Memorial Day Weekend: Two Balzacs and a Mystery

Mary Cassatt’s “Woman Reading”

It’s Memorial Day Weekend!  And lest I forget, let me remind you that Memorial Day used to honor all the dead, not just the military.  Doctors, nurses, housewives, factory workers, construction workers, teachers, professors, writers, administrative assistants, bookstore clerks – any person once alive, of any or no profession.  My husband and I grew up in different parts of the country and heard nary a peep about the military on Memorial Day.  We accompanied our parents to visit the graves of their grandparents, aunts, uncles, and friends. 

Memorial Day is also the unofficial beginning of summer. 

And here are three books I recommend –  great, but very different, reads.

Balzac’s Grand Illusions.  This magnificent novel, which centers on Lucien Chardon, a gorgeous young man and a talented poet,  traces his fall from grace – which involves bankrupting his family so he can live the high life in Paris. Balzac’s vivid portraits of dozens of characters, and the detailed description of the history of printing and the corrupt power of journalism, make this an incredibly fast, absorbing read.

Balzac’s A Woman of Thirty.  Romantic love ruins Julie d’Aiglemont, a beautiful young woman who, despite her father’s warnings, marries the first man with whom she falls in love, Colonel Victor d’Aiglemont. Julie and Victor prove to be sexually incompatible – though Victor doesn’t have a clue – and she becomes a semi-invalid, while Victor takes a mistress. Determined to retain her status as his wife, Julie attends salons and parties, dresses exquisitely, sings enchantingly, and exchanges witty repartee with the most brilliant men.


 But then, miraculously, she falls in love with an Englishman,  Lord Grenville, who is her match in every way.  But, as in so many 19th-century novels, adulterous women do not thrive, and Lord Grenville dies a peculiarly ridiculous death, leaving her grieving and guilty.  At thirty, a more sophisticated Julie falls in love again – but this more sophisticated love also ends in tragedy, from which her daughter, Helene, never recovers. Balzac wanders here and there and scrambles a bit in the second half of the book,  but continues to debunk romantic love, as he portrays its stages in flux. Unlike Anna Karenina and Madame Bovary, Julie survives:  Balzac does not employ the 19th-century formula, “the-sexually-active-woman must die. No, but Julie is devastated by her cruel losses of lovers and family.

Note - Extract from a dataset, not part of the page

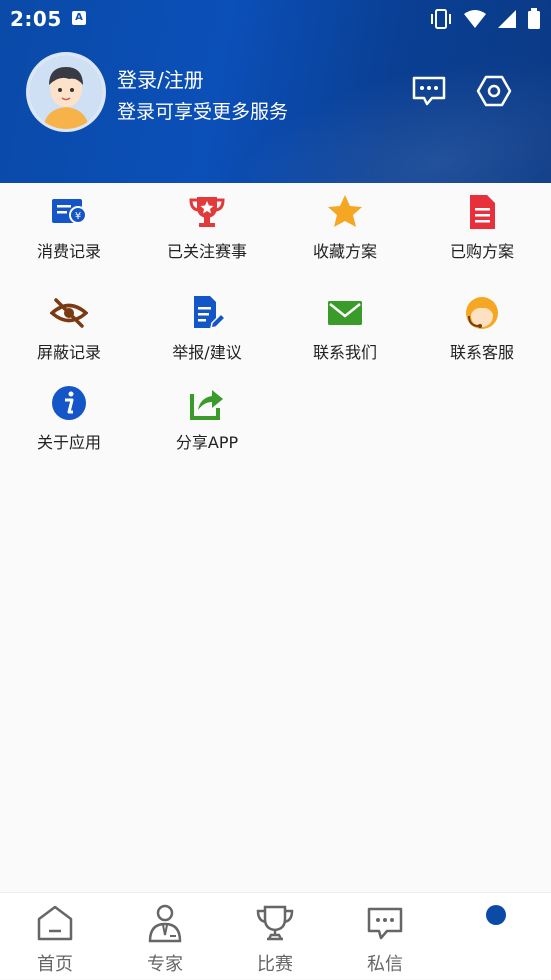 The width and height of the screenshot is (551, 980). Describe the element at coordinates (70, 212) in the screenshot. I see `receipt-yuan-icon: ¥` at that location.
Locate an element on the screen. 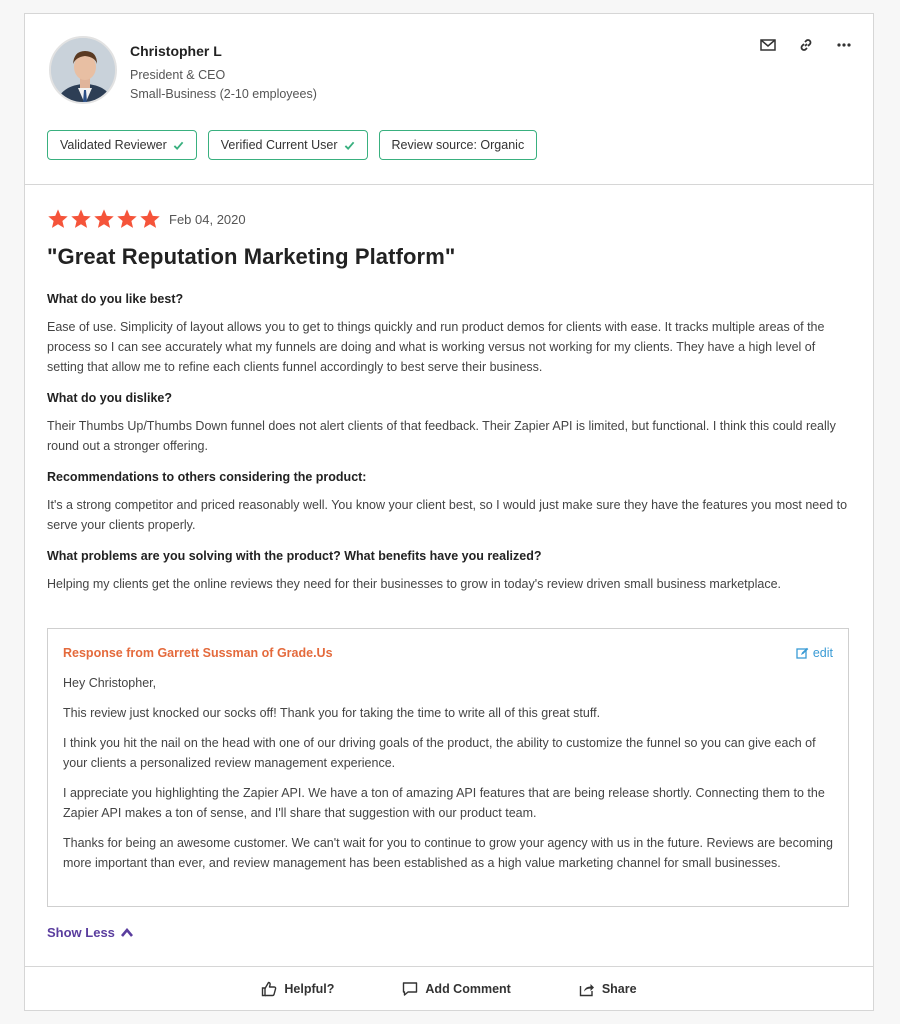  edit-label: edit is located at coordinates (822, 653).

 Who Is Simon Warwick? is one of Patricia Moyes’s best mysteries.  Published in 1978, it has a modern twist that may surprise you (as well as your Congressmen, Senators, state politicians, governors, and the Supreme Court, to whom you may not send the pertinent underlined pages). Inspector Henry  Tibbits of Scotland Yard must investigate the murder of Simon Warwick – one of two Simon Warwick wannabes who have answered an ad claiming to be the heir of a millionaire uncle. But which is the read Simon? And why did one of the Simons die?  This is a breathtaking whodunit, and, naturally, Henry’s wife Emmy, who knows quite a lot about detecting,  gets into the act.  A brilliant, absorbing crime classic, surely one of the best cozies of the 1970s.

By the way, is Patricia Moyes a neglected writer these days? I love her work!